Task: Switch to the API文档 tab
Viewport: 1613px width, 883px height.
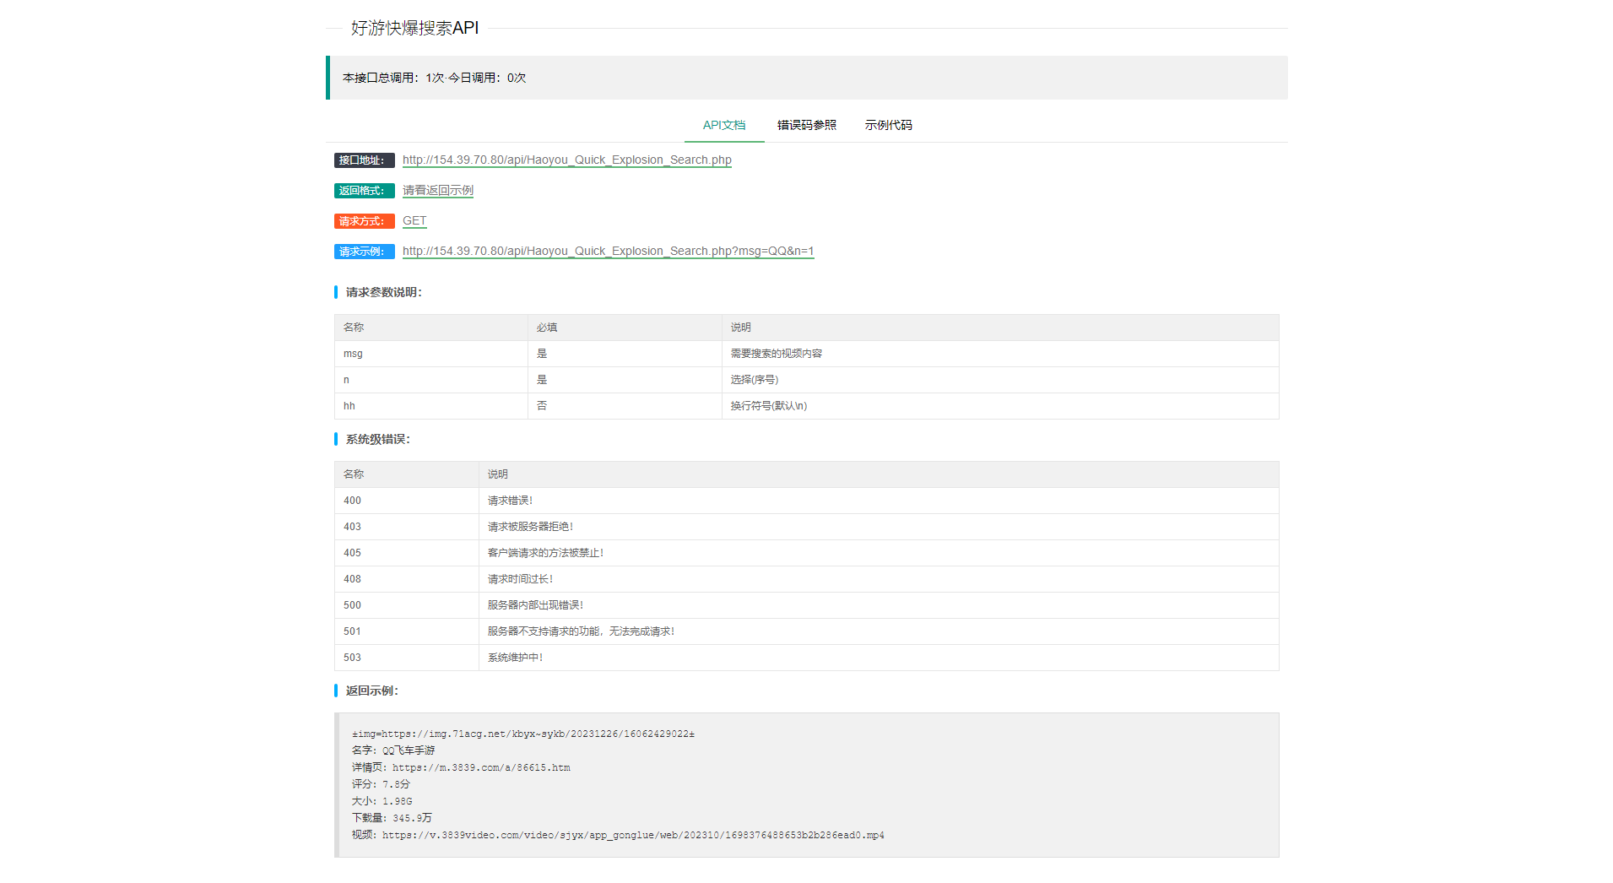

* * *

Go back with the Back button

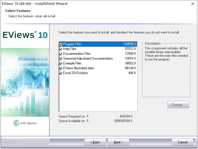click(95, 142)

---

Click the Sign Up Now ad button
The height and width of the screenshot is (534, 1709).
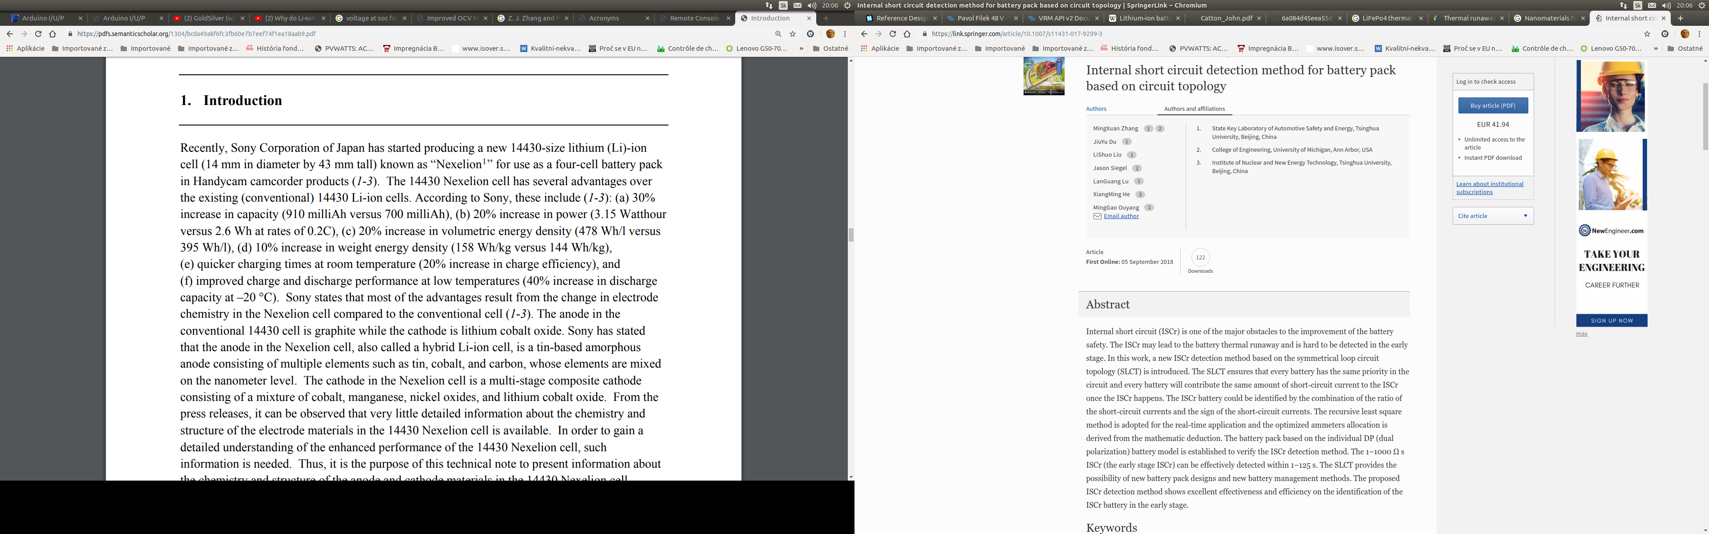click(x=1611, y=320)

*Exercise directions:*
Copy the rows from the line with "Click the Sign Up Now ad button" up to and including the line with "click(x=1611, y=320)", character for character, omitting the pictures.

*Written response:*
Click the Sign Up Now ad button
The height and width of the screenshot is (534, 1709).
click(x=1611, y=320)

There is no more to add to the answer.